Given that SINV-2-like viruses appeared to be most prevalent in ants, we obtained samples from four different ant species (Lasius flavus, L. niger, L. neglectus and Myrmica scabrinodis) collected in Cambridge, UK, and performed two rounds of high-throughput RNA sequencing. Contigs were assembled using Trinity [9, 10] and Velvet [11], and SINV-2-like sequences were identified with blastx.

In the first round, we sequenced L. niger and L. flavus RNA samples using both small-RNA sequencing to enrich for 21–22 nt virus-derived RNAs that are expected to be produced as a result of the insect RNA interference (RNAi) anti-viral defence pathway, and standard RNA-Seq. In this case, good contig assemblies were not obtained for the small-RNA samples and no further small-RNA sequencing was performed. For the long RNA-Seq of L. niger, but not L. flavus, we identified one SINV-2-like sequence. In the second round, we performed long RNA-Seq for RNA obtained from M. scabrinodis, L. neglectus and a second L. flavus sample, and identified SINV-2-like sequences for M. scabrinodis and L. neglectus. Morphological ant species identifications were confirmed by blastn of cytochrome C oxidase subunit I (COI) sequences obtained from the transcriptome assemblies against the NCBI non-redundant (nr) nucleotide database.

The three SINV-2-like sequences were verified by Sanger sequencing and extended where possible by 5′ and 3′ RACE (see below). Sequence attributes are recorded in Table 1 and the genome organizations are depicted in Fig. 2. Hereafter we refer to these viruses as Lasius niger virus 1 (LniV-1), Lasius neglectus virus 1 (LneV-1) and Myrmica scabrinodis virus 1 (MsaV-1), with the GenBank accession numbers MF041812.1, MF041809.1 and MF041810.1, respectively.

Using Bowtie 2 [12], we mapped RNA-Seq reads (>30 nt) back to the assembled virus genomes to assess coverage and variation. LniV-1, LneV-1 and MsaV-1 had mean coverage values of 6.4, 457 and 1348, respectively. For the two viruses with high coverage (Fig. 3), we identified single nucleotide polymorphisms (SNPs) that were present in >10 % of reads. In MsaV-1, we found seven SNPs in coding regions, all non-synonymous and with frequencies just over 10 %. In LneV-1, we found 87 SNPs, of which 62 were synonymous – 5/22 in ORF1, 3/3 in ORF2, 7/7 in ORF3, 8/8 in ORF4 and 39/47 in ORF5.

Fig. 3.

Fig. 3.

RNA sequencing coverage of the MsaV-1 and LneV-1 genomes. The total coverage at each nucleotide position is indicated in red (positive sense) or blue (negative sense; note the different axis scale). Black lines show the mean coverage in a 1000-nt sliding window.

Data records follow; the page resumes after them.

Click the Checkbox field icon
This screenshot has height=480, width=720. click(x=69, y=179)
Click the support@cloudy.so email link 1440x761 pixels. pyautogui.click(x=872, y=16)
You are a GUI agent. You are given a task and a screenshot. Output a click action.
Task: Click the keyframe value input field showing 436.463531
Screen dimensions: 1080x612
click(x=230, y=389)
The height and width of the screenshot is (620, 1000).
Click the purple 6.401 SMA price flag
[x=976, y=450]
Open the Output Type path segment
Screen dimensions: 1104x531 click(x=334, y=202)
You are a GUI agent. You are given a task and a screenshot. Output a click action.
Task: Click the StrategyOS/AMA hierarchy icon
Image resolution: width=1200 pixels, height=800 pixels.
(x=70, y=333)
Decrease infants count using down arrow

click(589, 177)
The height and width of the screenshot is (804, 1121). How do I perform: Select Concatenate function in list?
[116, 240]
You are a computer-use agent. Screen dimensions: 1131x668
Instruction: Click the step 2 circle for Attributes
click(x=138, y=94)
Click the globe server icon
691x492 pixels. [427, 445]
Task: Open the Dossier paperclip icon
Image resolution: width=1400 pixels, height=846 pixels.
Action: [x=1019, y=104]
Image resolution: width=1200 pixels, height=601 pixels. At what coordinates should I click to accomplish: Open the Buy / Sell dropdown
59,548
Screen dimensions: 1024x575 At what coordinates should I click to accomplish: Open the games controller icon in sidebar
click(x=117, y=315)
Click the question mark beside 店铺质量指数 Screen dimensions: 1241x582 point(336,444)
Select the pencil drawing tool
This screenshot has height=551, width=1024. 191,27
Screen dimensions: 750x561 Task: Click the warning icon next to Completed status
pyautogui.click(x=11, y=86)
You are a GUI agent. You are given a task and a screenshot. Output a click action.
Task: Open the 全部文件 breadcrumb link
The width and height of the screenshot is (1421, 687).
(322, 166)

During the course of the above work, 1445 new RNA viruses were identified via high-throughput sequencing of RNA samples obtained from a variety of invertebrates [8]. The authors identified the most similar previously published virus sequence for each new virus, four of which were found to have highest similarity to SINV-2. These four sequences derive not from ants, but from a mixed sample of spiders (KX883688.1), a mixed insect sample including members of the orders Odonata and Diptera (KX883940.1), the crayfish Procambarus clarkia (KX884540.1) and a mixed insect sample including members of the orders Lepidoptera, Diptera, Neuroptera and Coleoptera (KX883910.1), with respectively 19, 21, 21 and 30 % amino acid sequence identity to SINV-2 in the ORF5 polypeptide. The sequences from spiders, Odonata/Diptera and crayfish have low abundance (<0.1 % of sample non-rRNA), leading the authors to suggest the possibility that they may derive from parasites or gut contents (which in these cases might include insects) instead of the target organisms. Sequence attributes are recorded in Table 1 and the genome organizations are depicted in Fig. 2.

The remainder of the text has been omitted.